• Request
Starting at the line that contains "In order to click on Plot" and stopping after the line that contains "coordinates (1394, 410).", write out the material again, substituting "confidence bands" for "error bars" and leaving everything else unchanged.

• Record list
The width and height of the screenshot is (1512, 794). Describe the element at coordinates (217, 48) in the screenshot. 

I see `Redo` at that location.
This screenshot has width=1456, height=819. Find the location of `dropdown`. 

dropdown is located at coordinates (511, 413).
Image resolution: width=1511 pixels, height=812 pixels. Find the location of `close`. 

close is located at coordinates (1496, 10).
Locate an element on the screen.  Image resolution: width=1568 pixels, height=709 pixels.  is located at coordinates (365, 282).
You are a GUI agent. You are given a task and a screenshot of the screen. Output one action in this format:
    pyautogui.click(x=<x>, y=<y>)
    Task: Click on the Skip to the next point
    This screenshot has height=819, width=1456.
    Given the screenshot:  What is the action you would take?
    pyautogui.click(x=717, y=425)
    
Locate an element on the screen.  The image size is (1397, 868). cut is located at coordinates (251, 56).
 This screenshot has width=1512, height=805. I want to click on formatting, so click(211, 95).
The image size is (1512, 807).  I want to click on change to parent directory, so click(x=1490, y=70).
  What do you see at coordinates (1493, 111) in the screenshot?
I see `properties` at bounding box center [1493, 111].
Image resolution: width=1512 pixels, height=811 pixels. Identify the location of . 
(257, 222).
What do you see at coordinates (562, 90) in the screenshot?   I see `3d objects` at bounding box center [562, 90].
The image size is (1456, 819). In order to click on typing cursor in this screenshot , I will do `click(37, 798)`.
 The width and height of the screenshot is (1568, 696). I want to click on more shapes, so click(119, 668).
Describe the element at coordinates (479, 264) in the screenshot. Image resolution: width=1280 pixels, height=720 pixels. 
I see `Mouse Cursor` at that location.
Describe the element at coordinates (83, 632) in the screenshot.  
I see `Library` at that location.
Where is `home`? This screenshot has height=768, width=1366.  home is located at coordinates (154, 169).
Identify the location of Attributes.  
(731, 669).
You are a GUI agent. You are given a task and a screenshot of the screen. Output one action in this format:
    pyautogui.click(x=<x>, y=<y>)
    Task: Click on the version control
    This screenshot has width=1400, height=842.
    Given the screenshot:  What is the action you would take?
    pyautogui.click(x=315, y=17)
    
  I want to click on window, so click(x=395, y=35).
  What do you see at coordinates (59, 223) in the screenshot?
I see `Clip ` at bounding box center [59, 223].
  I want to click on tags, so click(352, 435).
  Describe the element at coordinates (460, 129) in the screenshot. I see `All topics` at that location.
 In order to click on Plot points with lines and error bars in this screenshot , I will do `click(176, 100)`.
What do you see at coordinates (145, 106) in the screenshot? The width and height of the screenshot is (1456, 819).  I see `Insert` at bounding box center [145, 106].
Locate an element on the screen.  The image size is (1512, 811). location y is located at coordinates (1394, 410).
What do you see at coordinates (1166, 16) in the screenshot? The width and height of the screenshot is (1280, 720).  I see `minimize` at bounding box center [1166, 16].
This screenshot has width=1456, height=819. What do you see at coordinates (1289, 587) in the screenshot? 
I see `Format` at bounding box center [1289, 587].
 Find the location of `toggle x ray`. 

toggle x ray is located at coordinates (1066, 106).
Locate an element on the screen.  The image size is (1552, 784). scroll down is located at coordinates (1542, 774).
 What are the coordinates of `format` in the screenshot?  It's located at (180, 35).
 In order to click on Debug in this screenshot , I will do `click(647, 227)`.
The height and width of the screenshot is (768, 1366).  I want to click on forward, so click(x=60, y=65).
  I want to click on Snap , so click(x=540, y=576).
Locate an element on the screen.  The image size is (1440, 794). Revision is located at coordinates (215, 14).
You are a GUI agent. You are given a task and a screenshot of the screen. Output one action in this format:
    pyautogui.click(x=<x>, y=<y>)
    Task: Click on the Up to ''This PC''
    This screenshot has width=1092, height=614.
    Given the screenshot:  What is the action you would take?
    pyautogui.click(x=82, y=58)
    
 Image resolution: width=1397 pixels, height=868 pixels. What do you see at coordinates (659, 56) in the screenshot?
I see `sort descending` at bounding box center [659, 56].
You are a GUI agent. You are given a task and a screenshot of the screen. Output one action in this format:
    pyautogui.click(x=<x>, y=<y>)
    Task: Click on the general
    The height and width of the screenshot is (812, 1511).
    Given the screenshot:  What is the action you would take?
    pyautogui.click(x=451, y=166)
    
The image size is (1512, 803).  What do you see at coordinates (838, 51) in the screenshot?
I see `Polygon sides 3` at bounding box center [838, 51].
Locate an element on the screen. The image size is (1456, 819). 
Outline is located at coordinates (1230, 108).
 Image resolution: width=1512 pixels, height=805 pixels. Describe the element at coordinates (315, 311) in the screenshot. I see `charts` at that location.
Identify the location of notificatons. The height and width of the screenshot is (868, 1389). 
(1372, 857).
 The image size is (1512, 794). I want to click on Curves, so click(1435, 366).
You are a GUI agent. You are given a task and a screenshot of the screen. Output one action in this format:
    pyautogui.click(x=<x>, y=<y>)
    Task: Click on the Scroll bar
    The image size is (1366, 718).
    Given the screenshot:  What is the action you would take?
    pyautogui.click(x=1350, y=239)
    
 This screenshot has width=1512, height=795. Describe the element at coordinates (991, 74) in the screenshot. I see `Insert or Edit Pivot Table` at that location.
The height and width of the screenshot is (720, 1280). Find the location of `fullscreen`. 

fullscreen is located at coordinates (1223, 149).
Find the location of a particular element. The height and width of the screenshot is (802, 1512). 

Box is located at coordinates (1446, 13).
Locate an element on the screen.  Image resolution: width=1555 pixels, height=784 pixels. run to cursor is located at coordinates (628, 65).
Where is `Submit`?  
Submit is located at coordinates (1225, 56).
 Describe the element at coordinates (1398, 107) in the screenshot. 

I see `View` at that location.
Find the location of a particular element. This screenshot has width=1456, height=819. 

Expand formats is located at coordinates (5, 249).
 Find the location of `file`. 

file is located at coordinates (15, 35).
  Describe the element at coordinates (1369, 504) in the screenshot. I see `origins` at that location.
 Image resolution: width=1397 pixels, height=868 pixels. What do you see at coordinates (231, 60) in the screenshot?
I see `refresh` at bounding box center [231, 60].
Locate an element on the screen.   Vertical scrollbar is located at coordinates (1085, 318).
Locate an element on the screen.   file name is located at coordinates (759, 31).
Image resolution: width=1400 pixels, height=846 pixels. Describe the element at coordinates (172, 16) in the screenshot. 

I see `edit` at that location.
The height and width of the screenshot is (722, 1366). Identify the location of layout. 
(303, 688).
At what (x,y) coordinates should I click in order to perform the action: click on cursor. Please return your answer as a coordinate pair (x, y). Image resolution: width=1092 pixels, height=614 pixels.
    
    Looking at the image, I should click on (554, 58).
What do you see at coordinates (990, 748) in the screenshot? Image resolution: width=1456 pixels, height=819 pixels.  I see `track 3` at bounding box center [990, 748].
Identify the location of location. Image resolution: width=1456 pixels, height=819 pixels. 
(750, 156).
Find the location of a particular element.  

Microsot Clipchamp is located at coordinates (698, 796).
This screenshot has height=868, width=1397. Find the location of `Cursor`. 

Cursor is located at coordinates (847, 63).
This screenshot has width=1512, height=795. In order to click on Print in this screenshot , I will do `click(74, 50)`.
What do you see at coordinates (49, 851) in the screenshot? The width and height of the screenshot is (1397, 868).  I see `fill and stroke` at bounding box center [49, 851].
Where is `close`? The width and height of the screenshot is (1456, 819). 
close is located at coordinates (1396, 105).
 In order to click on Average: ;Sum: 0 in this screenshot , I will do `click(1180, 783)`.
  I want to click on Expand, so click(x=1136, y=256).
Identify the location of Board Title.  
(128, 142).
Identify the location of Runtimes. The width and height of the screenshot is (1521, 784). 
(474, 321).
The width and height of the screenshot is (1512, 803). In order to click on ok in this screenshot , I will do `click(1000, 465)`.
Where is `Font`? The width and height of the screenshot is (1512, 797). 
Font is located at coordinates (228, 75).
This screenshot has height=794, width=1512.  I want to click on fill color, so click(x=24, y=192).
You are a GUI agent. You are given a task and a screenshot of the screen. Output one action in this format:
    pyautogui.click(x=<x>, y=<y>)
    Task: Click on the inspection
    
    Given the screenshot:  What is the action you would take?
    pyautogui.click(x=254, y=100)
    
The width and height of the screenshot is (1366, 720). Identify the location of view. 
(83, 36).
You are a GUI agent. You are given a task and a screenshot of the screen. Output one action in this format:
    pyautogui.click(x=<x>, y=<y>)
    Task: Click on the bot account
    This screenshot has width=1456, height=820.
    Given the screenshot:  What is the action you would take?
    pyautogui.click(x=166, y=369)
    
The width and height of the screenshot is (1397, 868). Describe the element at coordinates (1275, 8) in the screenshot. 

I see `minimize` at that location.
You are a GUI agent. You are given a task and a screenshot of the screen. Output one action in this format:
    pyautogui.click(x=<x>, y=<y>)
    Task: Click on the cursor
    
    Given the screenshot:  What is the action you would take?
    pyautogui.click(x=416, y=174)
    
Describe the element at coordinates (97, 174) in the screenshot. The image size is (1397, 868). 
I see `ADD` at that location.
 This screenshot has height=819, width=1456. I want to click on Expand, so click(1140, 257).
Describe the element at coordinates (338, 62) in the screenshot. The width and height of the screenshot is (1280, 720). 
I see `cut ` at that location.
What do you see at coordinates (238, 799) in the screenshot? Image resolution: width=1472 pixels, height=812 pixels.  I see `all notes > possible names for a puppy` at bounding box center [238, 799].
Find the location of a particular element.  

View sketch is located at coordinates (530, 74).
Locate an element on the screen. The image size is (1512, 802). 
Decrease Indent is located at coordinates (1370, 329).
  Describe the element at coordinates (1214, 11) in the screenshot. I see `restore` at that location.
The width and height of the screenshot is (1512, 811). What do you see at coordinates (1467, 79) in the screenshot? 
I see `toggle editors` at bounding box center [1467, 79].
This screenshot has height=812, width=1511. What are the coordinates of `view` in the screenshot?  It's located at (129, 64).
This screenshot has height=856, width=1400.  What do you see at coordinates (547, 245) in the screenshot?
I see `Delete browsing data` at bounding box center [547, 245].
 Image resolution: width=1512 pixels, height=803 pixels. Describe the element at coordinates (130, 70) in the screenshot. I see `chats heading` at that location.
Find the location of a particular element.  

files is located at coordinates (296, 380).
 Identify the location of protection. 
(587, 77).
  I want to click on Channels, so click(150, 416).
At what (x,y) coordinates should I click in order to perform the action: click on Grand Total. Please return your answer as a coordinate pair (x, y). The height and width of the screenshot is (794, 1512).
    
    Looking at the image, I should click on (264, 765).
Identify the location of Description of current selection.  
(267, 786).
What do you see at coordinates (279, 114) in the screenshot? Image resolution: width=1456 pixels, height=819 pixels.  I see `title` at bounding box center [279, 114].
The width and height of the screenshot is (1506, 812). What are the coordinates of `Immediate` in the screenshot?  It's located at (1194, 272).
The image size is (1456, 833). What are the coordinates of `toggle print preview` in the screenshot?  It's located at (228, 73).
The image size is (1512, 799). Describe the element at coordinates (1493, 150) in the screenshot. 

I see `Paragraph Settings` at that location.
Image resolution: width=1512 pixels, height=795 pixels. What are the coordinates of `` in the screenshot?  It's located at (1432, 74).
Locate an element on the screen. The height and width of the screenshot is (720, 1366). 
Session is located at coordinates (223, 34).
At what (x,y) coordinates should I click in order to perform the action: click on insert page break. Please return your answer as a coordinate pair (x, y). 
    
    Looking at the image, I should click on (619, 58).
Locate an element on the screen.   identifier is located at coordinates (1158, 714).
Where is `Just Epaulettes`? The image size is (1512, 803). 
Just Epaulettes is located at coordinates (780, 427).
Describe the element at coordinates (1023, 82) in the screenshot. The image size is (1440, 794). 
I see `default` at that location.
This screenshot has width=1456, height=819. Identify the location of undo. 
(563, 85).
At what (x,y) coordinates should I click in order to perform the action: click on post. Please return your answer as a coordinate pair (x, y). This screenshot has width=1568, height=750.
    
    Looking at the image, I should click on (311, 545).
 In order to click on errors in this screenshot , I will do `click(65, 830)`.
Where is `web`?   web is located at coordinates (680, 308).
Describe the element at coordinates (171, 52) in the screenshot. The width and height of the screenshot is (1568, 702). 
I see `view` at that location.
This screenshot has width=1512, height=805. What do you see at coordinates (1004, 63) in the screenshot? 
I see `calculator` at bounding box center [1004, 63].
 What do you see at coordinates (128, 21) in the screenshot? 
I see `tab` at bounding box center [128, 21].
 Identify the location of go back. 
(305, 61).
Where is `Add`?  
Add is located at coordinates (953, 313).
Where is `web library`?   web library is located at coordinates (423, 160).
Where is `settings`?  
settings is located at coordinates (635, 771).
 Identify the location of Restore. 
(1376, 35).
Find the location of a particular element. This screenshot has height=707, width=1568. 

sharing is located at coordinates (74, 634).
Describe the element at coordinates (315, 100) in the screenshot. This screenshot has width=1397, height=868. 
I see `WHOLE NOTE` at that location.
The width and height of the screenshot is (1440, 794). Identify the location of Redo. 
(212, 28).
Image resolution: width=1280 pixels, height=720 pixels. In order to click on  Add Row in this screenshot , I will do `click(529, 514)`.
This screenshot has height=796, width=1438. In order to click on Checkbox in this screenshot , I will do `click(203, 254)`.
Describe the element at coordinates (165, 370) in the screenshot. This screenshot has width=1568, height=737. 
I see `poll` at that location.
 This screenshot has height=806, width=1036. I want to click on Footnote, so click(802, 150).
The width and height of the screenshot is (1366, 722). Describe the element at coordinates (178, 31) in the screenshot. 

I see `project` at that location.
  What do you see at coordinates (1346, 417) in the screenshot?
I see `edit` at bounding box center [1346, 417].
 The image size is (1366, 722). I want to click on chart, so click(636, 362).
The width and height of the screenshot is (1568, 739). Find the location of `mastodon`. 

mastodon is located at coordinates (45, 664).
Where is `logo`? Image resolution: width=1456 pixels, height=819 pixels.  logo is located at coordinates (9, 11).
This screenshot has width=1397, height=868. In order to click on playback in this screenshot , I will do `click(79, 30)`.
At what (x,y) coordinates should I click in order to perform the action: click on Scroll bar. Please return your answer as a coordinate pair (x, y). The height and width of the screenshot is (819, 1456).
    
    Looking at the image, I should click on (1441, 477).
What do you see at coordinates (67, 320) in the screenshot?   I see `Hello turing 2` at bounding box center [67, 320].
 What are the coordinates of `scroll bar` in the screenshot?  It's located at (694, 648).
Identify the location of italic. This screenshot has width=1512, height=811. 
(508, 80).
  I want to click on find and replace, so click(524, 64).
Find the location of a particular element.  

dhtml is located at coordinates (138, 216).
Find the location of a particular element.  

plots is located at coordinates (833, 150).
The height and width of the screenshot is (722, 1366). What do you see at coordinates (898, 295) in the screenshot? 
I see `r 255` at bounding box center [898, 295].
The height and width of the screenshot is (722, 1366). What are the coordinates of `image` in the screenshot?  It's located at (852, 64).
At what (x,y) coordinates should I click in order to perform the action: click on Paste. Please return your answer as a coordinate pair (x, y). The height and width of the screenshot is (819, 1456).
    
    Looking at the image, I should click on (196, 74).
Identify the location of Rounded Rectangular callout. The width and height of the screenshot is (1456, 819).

• Exercise response
 In order to click on Plot points with lines and confidence bands in this screenshot , I will do `click(176, 100)`.
What do you see at coordinates (145, 106) in the screenshot? The width and height of the screenshot is (1456, 819).  I see `Insert` at bounding box center [145, 106].
Locate an element on the screen.  The image size is (1512, 811). location y is located at coordinates (1394, 410).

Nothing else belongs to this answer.